▶ [EXERCISE]:
Scan the records for the string "screenshot"; copy each line where it occurs.
** Opening DATA SECTION block **
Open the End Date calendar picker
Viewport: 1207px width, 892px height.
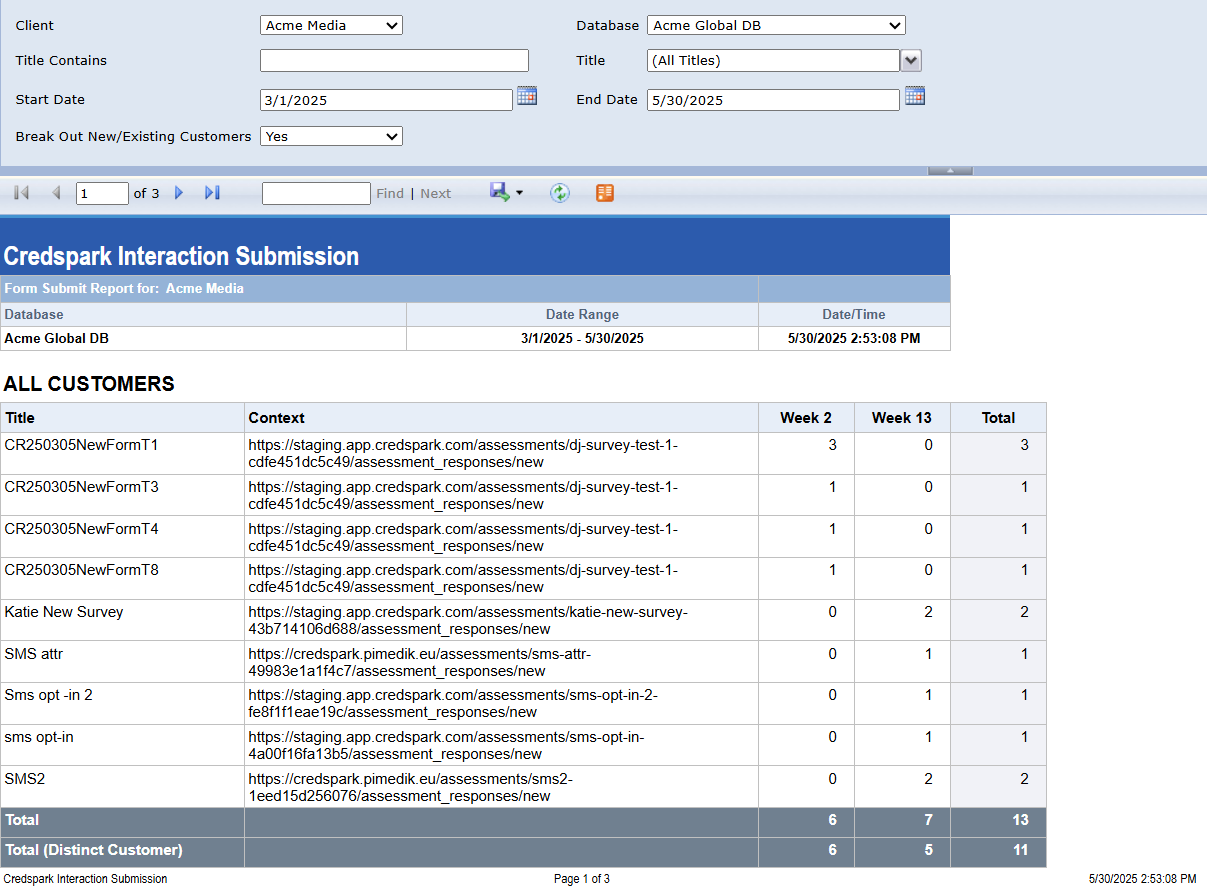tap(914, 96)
** Closing DATA SECTION block **
** Opening DATA SECTION block **
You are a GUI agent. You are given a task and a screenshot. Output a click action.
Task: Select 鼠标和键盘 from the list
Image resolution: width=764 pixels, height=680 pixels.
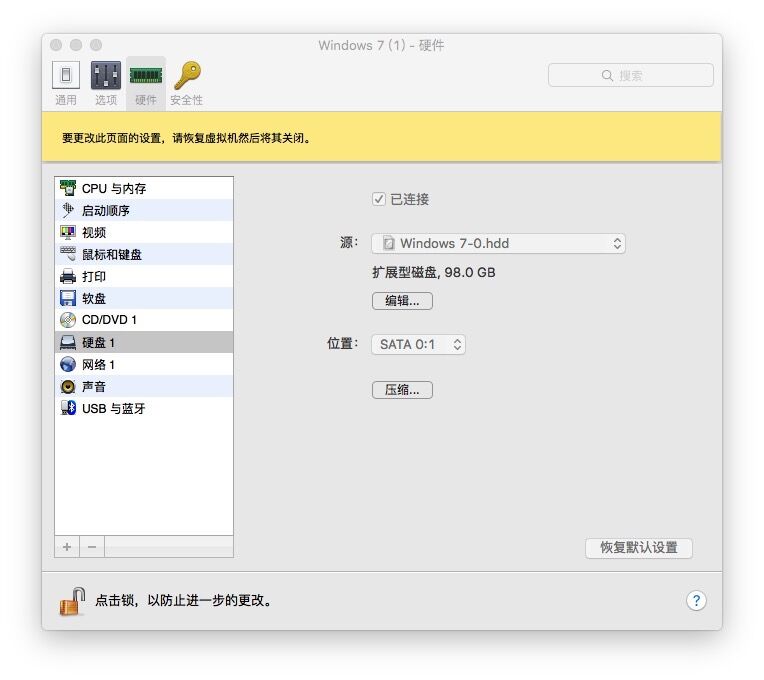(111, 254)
** Closing DATA SECTION block **
** Opening DATA SECTION block **
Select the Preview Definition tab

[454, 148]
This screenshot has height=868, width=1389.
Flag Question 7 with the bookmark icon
** Closing DATA SECTION block **
▶ [ANSWER SECTION]:
You are a GUI agent. You are given a task and a screenshot. Output a click action.
This screenshot has height=868, width=1389.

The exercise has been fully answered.